The first instance is composed of the Labor Judges, organized in specific Labor Courts (, present in most major cities, with jurisdiction to receive most complaints from individual workers, often without the need of a lawyer, and also judge administrative matters concerning labor law. Exceptionally, when there is no Labor Court, cases of labor law can be presented to the local judge.

The second instance is composed of the Regional Labor Courts, organized in 22 regions over the country, most of those receiving a specific State, these Courts have jurisdiction over collective complaints on the state-level and also appellate jurisdiction over cases handled by the local judges.

The Regional Labor Courts are composed of at least seven judges, unofficially given the title of Desembargador, recruited preferably from the local region, of whom a fifth must be lawyers with at least ten years of experience or members of the Labor Public Ministry, similarly to other Regional Courts, they are named by the President of Brazil with approval from the Brazilian Senate.

Electoral Courts and Judges

The Brazilian Electoral system is controlled by the country's Judiciary, specifically the Regional Electoral Courts (), the Superior Electoral Court () and electoral judges, notably it does not have its own magistrature, being composed for the most part of magistrates from other Courts and the Judiciary.

The Superior Electoral Court is composed of seven members, three chosen from the ministers of Supreme Federal Court, two chosen from ministers of the Superior Court of Justice and two chosen from lawyers indicated by the Supreme Federal Court and named by the President of Brazil. Its jurisdiction involves the registry of Brazilian Policital Parties, the organization of Electoral Zones, the maintenance of its authority and its appellate jurisdiction over decisions of the Regional Courts

The Regional Courts are distributed through the country's State capitals, each composed of seven judges, two chosen from the second-instance State Courts, two chosen by the State Courts from the first-instance judges, one judge of the Regional Federal Court headquartered in the State's capital, or if there isn't, a Federal Judge, the last two are named from six lawyers of notable juridical knowledge indicated by the local State Court.

These Courts have jurisdiction over the registry of the Municipal and State Directories of Brazilian Political Parties, candidates to the positions of Governor, Vice-Governor, and Federal and Local Congressmen, the Courts organize the local Electoral Juntas, designating their headquarters and jurisdiction, have the duty to maintain their authority with a provision to call upon federal assistance, and also serve as an appellate court to judgements made by Electoral Judges.

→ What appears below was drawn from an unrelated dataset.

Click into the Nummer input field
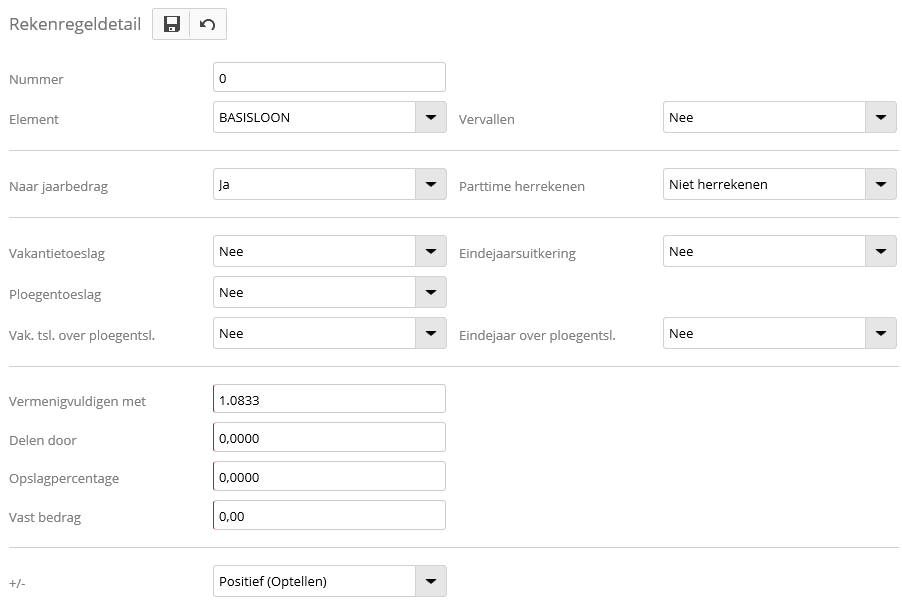click(x=329, y=77)
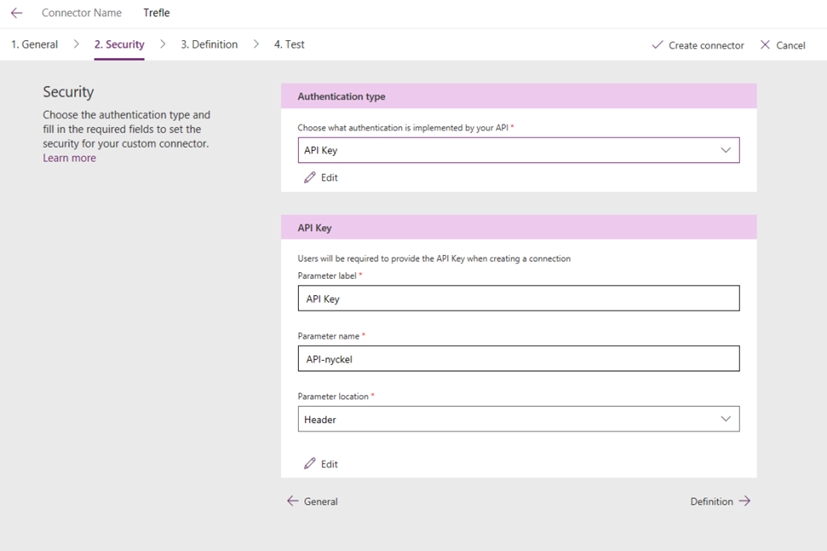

The Electoral Judges are the State and Federal District first instance judges, their jurisdiction involves processing and judging common and electoral crimes, except those of jurisdiction of the Superior or Regional Courts, issue Electoral IDs and grant Electoral Transfer, take action to prevent illicit actions during elections.

Finally, the Electoral Juntas are composed of a Judge, who serves as president of the Junta, and two to four citizens with honest reputation. These Juntas are in charge of solving challenges and incidents regarding the counting of votes and issue Diplomas to the candidates elected in municipal elections.

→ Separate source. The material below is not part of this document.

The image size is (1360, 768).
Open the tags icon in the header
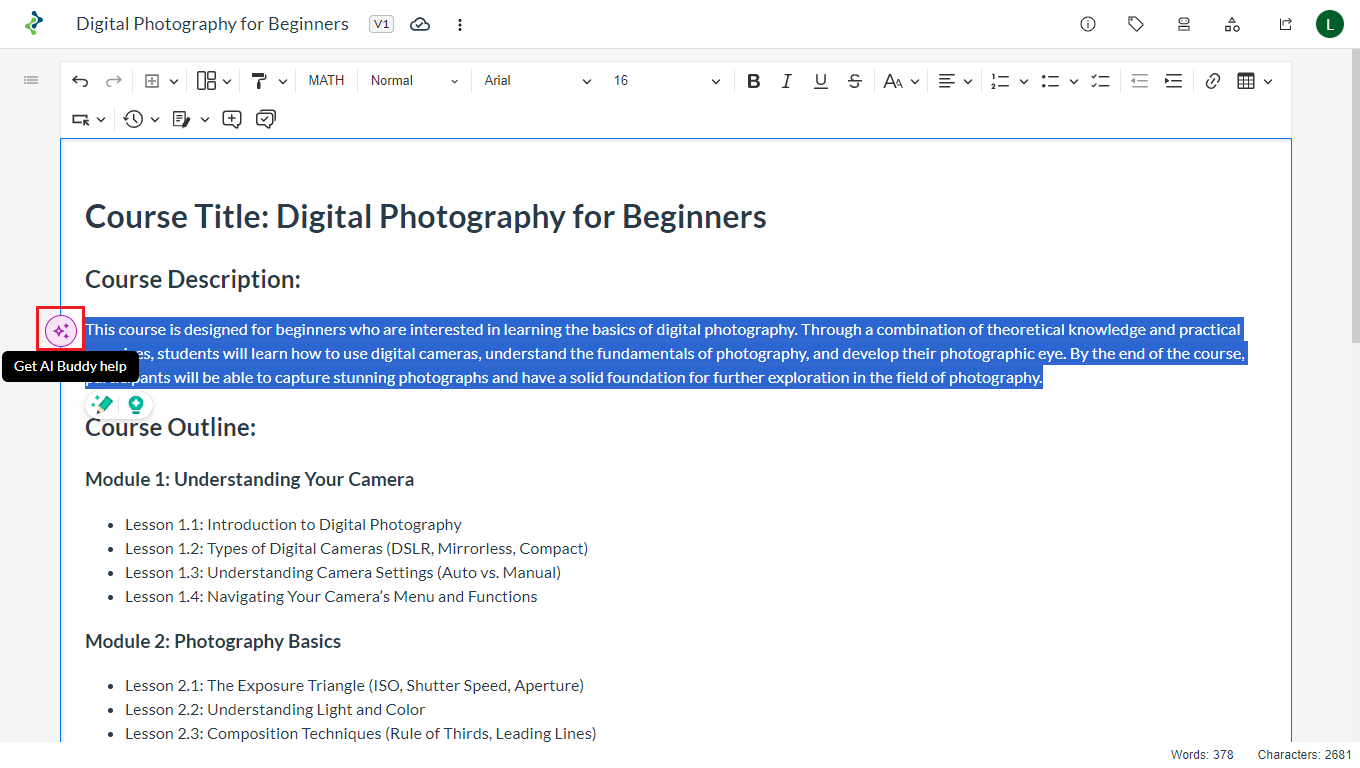coord(1136,24)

Military Courts and Judges

The Military Justice system is divided between the Federal Military Justice and the State Military Justice, the first is in charge of matters concerning the Brazilian Armed Forces, while the second one has jurisdiction over the Auxiliary Forces, composed of the States' Military Police and Military Firefighters Corps.

The State Military Justice is organized on the State-level, with the first instance having a few particularities in regard to the officers rank and post, as the Auxiliary Forces do not have Generals, and the second instance being either a State-level Court of Military Justice or a specific board within the State's ordinary Court of Justice.

The first instance of the Federal Military Justice are the Councils of Justice, formed by a Military Judge and four officers, whose positions and rank depend on the accused, Councils are divided between Special Councils, with jurisdiction over officers and Permanent Councils, with jurisdiction over those of Enlisted rank ().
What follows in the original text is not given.